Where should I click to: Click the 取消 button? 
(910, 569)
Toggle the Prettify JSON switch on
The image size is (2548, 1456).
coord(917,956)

◇ ◇ ◇ ◇

Pull out every line of the items above that contains the word "should", with case counting for the match.

» Reply:
Where should I click to: Click the 取消 button? 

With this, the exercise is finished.